- **BRIEF**: In the passage on Transit history, which engine family powered the British versions of the Transit?

A Bit Of Transit History
The new-for-1965 Transit was a revolution in two ways. First it chucked the cabover orthodoxy into the trash. Instead of squeezing goods and powerplant into one cube like existing vans, it placed the engine and gearbox in front of the cube, freeing up more space for cargo. Secondly, it beefed up the underpinning passenger-vehicle mechanicals for better performance and car-like handling. No longer would drivers carrying a full load feel like a hippo attempting to use stilts. Stubby V4 engines purloined from the road car range meant there was no intrusion into the interior space, increasing comfort. If you want to understand why rationalization was needed between the two European Ford divisions, British versions of the Transit used the Essex V4 and German versions the Cologne V4, two completely different engine families.
![Transit16](https://images-stag.jazelc.com/uploads/theautopian-m2en/transit16.jpg)
Available in a mind-boggling array of commercial configurations for just about any honest job you can think of, the Transit’s combination of speed and payload also made it perfect for less honest jobs. In 1972 a spokesperson for London’s Metropolitan Police said that “Ford Transits are used in 95 per cent of bank raids. With the performance of a car, and space for 1.75 tonnes of loot, the Transit is proving to be the perfect getaway vehicle …”

- **RECORDS SHOWN**:
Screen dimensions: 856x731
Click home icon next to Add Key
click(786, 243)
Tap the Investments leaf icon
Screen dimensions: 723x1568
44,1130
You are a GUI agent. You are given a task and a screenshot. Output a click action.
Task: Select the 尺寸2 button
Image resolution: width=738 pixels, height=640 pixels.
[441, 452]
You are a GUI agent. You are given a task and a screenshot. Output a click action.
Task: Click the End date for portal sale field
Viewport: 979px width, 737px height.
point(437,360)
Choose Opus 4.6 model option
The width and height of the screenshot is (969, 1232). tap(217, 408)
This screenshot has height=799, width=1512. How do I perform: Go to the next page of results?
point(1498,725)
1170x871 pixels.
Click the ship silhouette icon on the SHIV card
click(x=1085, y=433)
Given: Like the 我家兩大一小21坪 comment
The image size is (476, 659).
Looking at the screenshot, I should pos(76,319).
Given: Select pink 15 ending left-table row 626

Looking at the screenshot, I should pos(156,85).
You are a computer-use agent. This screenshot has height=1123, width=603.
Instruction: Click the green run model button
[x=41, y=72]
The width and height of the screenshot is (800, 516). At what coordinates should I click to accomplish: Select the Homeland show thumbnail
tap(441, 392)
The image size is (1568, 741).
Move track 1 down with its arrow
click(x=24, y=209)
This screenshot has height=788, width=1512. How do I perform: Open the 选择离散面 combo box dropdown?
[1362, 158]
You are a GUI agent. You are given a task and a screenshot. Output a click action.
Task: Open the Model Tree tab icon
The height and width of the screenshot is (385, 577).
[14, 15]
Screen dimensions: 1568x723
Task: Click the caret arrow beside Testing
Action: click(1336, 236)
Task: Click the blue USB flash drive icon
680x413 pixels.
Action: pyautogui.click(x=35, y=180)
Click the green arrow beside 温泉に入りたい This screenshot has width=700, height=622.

- **ANSWER TO THE PROBLEM**: The Essex V4.